WHAT YOU SHOULD DO
Note how many lines in the entries contain the string "Toggle", then give that number and nothing else.

[Stored records]
-=-=-=-=-
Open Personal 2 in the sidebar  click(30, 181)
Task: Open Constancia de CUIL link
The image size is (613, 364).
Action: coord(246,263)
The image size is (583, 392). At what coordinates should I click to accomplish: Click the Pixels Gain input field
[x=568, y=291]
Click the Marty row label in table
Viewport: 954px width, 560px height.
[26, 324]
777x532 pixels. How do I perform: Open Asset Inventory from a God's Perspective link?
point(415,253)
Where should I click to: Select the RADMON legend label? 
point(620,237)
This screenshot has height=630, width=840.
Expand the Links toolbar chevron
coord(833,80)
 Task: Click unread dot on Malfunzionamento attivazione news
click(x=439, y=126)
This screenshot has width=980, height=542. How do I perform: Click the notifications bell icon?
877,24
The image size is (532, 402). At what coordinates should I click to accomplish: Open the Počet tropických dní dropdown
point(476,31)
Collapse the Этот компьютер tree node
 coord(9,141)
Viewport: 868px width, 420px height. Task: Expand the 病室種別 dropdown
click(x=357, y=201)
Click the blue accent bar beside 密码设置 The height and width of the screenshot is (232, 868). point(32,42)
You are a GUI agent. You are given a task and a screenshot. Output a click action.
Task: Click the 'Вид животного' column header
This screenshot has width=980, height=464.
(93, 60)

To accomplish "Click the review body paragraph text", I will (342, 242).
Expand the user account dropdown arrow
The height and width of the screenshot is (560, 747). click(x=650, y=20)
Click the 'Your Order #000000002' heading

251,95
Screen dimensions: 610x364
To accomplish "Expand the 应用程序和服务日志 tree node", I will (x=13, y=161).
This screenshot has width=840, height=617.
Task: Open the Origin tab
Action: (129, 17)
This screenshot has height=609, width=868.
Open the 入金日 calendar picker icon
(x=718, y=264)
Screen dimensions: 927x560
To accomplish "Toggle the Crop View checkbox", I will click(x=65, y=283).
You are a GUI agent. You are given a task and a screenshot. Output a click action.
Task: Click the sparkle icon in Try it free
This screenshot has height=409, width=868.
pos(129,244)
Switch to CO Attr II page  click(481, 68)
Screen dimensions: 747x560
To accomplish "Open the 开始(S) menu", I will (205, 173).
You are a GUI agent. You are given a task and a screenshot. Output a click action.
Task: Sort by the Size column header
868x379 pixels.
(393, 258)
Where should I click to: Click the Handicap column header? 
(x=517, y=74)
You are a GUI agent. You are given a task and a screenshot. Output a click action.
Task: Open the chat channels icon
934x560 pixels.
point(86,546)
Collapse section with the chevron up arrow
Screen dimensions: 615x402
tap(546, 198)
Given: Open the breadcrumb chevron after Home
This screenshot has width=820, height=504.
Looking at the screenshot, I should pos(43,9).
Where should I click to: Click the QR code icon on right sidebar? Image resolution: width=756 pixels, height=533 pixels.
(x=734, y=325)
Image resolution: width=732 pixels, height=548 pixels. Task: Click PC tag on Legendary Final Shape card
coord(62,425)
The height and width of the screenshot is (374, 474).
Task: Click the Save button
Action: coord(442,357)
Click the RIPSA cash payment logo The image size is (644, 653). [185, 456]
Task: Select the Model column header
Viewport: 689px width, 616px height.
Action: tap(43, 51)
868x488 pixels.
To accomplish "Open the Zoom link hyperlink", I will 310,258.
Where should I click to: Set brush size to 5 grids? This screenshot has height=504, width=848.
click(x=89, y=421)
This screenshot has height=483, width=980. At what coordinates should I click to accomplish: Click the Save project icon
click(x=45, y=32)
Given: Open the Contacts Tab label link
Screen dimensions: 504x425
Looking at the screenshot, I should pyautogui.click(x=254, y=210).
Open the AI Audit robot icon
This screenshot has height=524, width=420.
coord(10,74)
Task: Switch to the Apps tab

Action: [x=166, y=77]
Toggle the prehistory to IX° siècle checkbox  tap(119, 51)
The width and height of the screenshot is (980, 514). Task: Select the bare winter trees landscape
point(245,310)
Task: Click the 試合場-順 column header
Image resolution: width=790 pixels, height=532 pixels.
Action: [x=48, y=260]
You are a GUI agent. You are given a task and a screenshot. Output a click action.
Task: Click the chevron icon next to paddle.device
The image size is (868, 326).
-=-=-=-=-
ANSWER BOX
2